→ Task description: Output each record below exactly. No images go in the copy.

→ Data provided:
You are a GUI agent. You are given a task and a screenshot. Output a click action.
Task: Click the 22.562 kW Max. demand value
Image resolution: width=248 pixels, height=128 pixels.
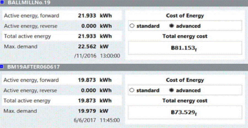click(87, 46)
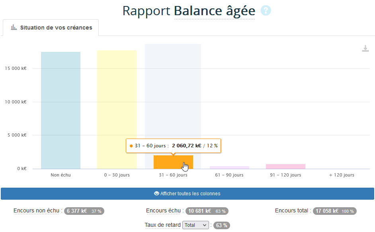This screenshot has width=375, height=232.
Task: Click the bar chart icon on the créances tab
Action: [x=14, y=27]
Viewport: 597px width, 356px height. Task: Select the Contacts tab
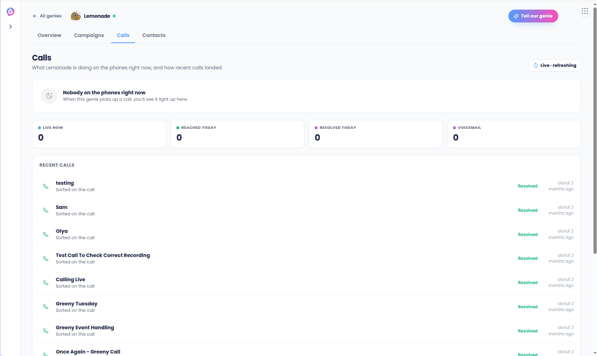154,35
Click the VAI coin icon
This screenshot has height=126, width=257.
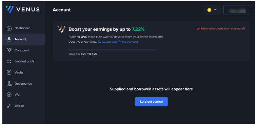(x=9, y=95)
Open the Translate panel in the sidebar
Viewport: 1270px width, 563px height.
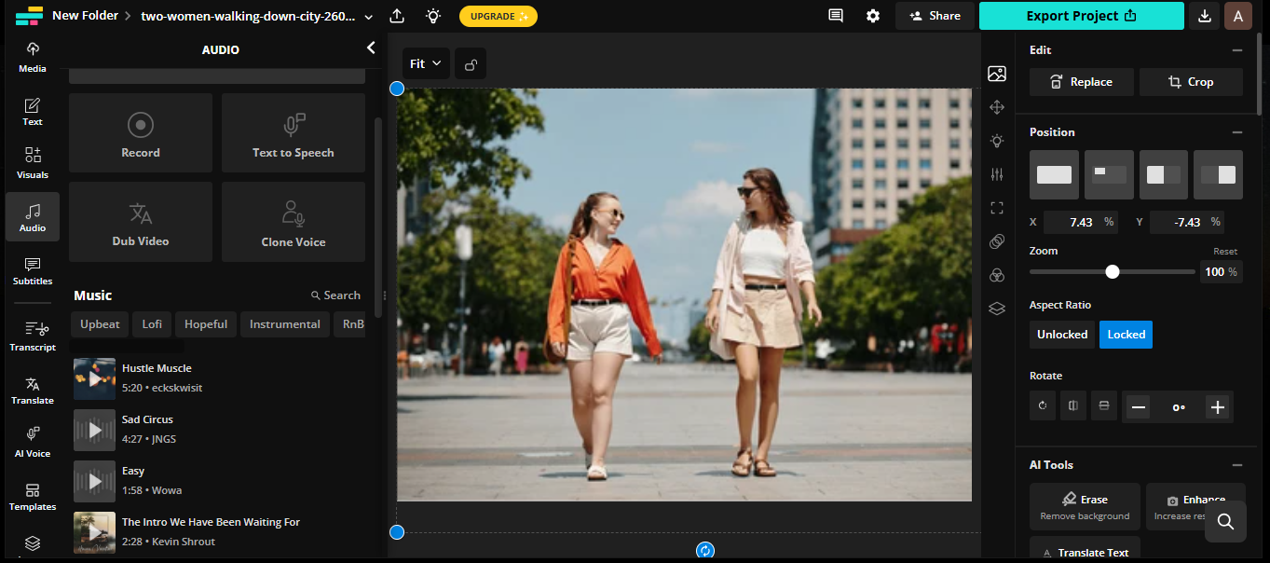(32, 390)
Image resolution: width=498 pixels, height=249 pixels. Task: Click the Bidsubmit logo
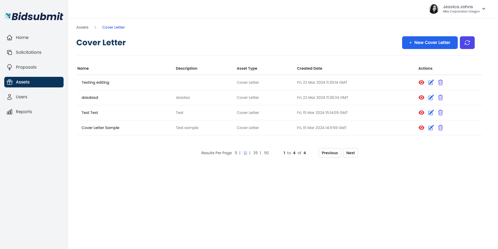(34, 16)
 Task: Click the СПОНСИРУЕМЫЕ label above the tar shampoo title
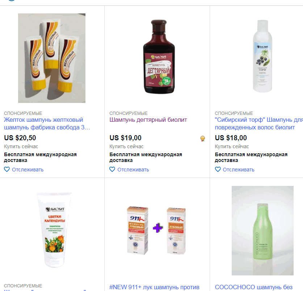pyautogui.click(x=129, y=113)
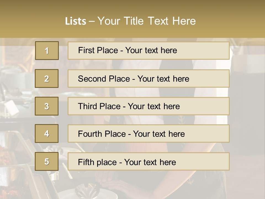Viewport: 265px width, 199px height.
Task: Select the number 2 square
Action: coord(47,78)
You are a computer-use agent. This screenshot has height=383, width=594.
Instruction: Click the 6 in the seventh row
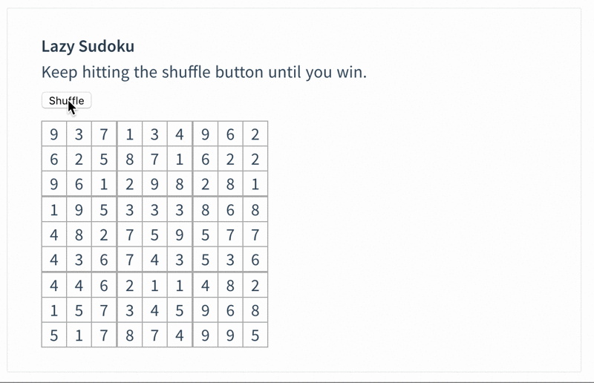tap(104, 285)
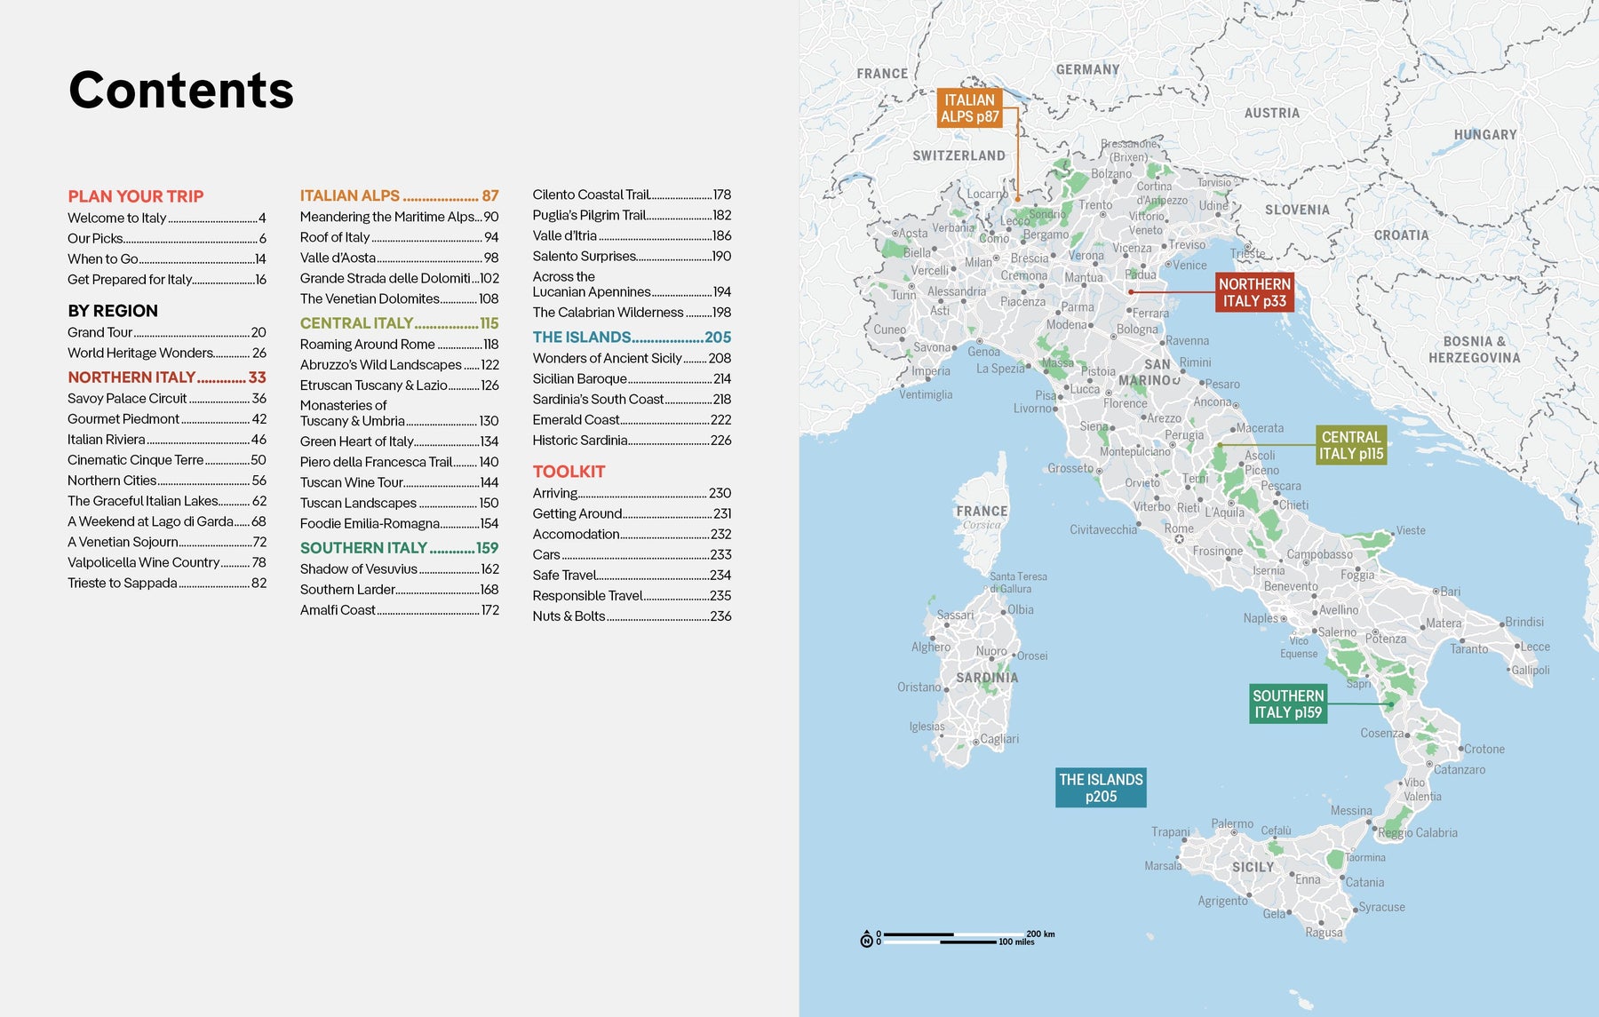Image resolution: width=1599 pixels, height=1017 pixels.
Task: Open the Sicilian Baroque entry
Action: click(632, 378)
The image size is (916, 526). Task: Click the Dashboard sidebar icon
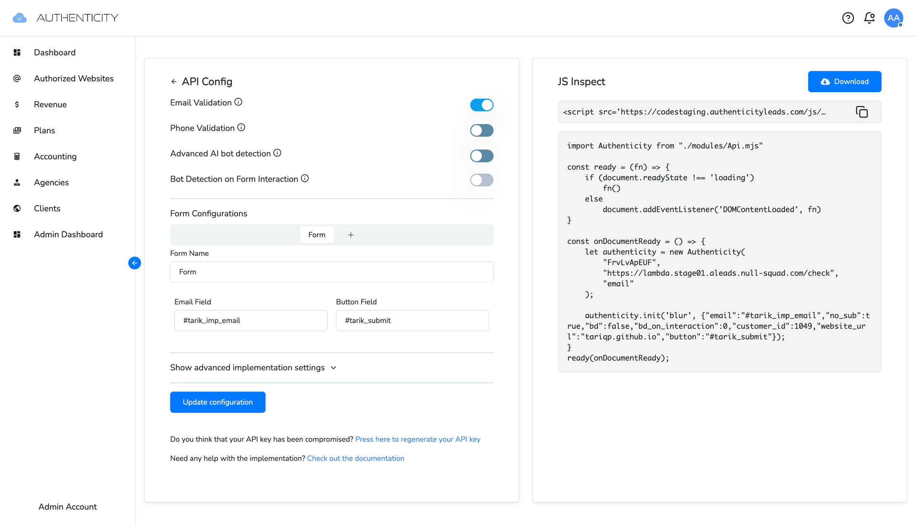click(x=17, y=52)
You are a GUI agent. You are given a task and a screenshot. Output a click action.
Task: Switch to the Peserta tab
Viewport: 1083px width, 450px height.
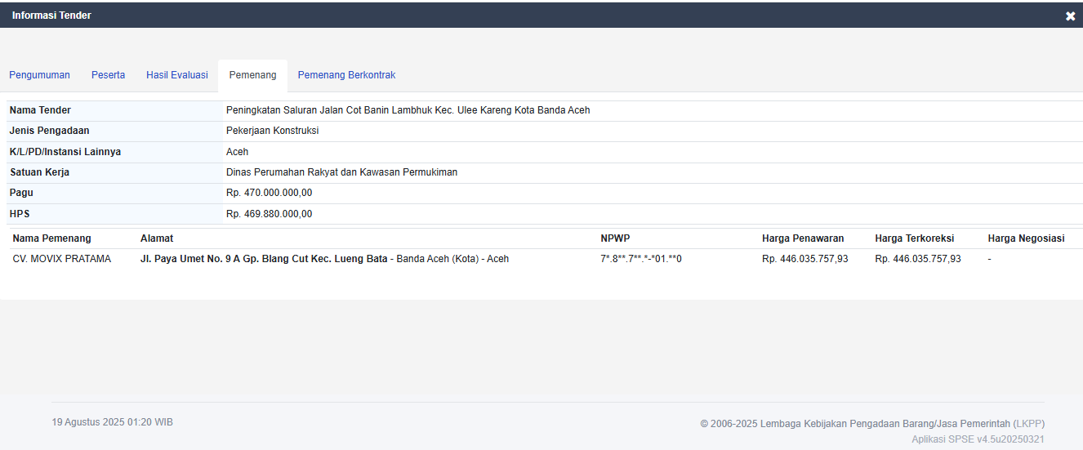coord(108,75)
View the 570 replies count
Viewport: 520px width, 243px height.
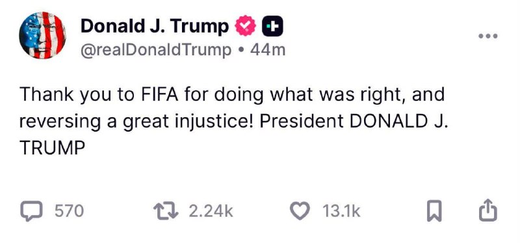[70, 212]
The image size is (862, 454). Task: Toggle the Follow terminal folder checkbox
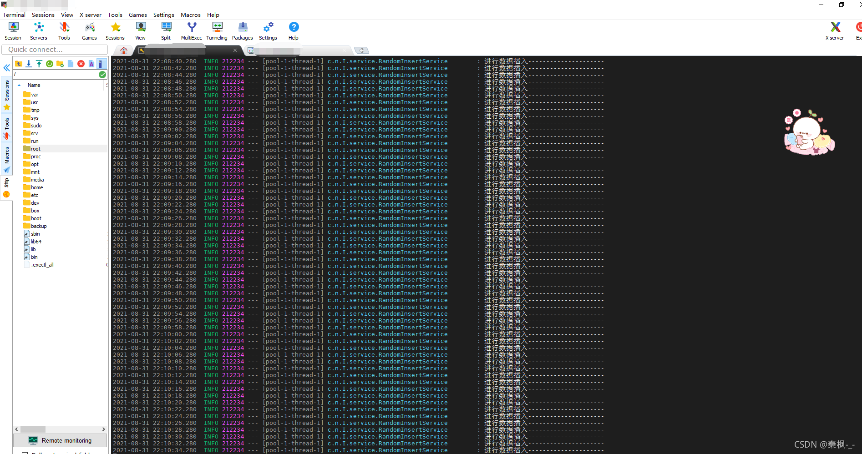[25, 453]
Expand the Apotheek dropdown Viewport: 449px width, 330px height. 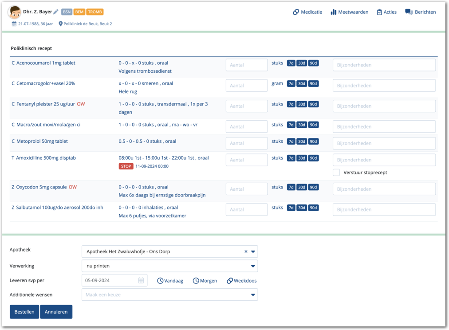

→ Answer section:
You are a GUI agent. You are given a task and a screenshot. Output a click action.
Task: Click the 22.562 kW Max. demand value
Image resolution: width=248 pixels, height=128 pixels.
click(87, 46)
This screenshot has width=375, height=232.
Task: Click the bar chart icon on the créances tab
Action: [x=14, y=27]
Viewport: 597px width, 356px height. Task: Select the Contacts tab
154,35
Click the VAI coin icon
This screenshot has height=126, width=257.
(x=9, y=95)
Open the Translate panel in the sidebar
Viewport: 1270px width, 563px height.
(32, 390)
Image resolution: width=498 pixels, height=249 pixels. Task: Click the Bidsubmit logo
(34, 16)
 Task: Click the СПОНСИРУЕМЫЕ label above the tar shampoo title
pyautogui.click(x=129, y=113)
Viewport: 265px width, 199px height.
Task: Select the number 2 square
Action: coord(47,78)
You are a computer-use agent. This screenshot has height=383, width=594.
Instruction: Click the 6 in the seventh row
tap(104, 285)
Image resolution: width=1599 pixels, height=1017 pixels.
Task: Open the Sicilian Baroque entry
Action: click(632, 378)
The image size is (916, 526). Task: Click the Dashboard sidebar icon
click(x=17, y=52)
You are a GUI agent. You are given a task and a screenshot. Output a click action.
Task: Switch to the Peserta tab
Viewport: 1083px width, 450px height.
coord(108,75)
View the 570 replies count
Viewport: 520px width, 243px height.
[70, 212]
The image size is (862, 454). Task: Toggle the Follow terminal folder checkbox
[25, 453]
Expand the Apotheek dropdown Viewport: 449px width, 330px height. 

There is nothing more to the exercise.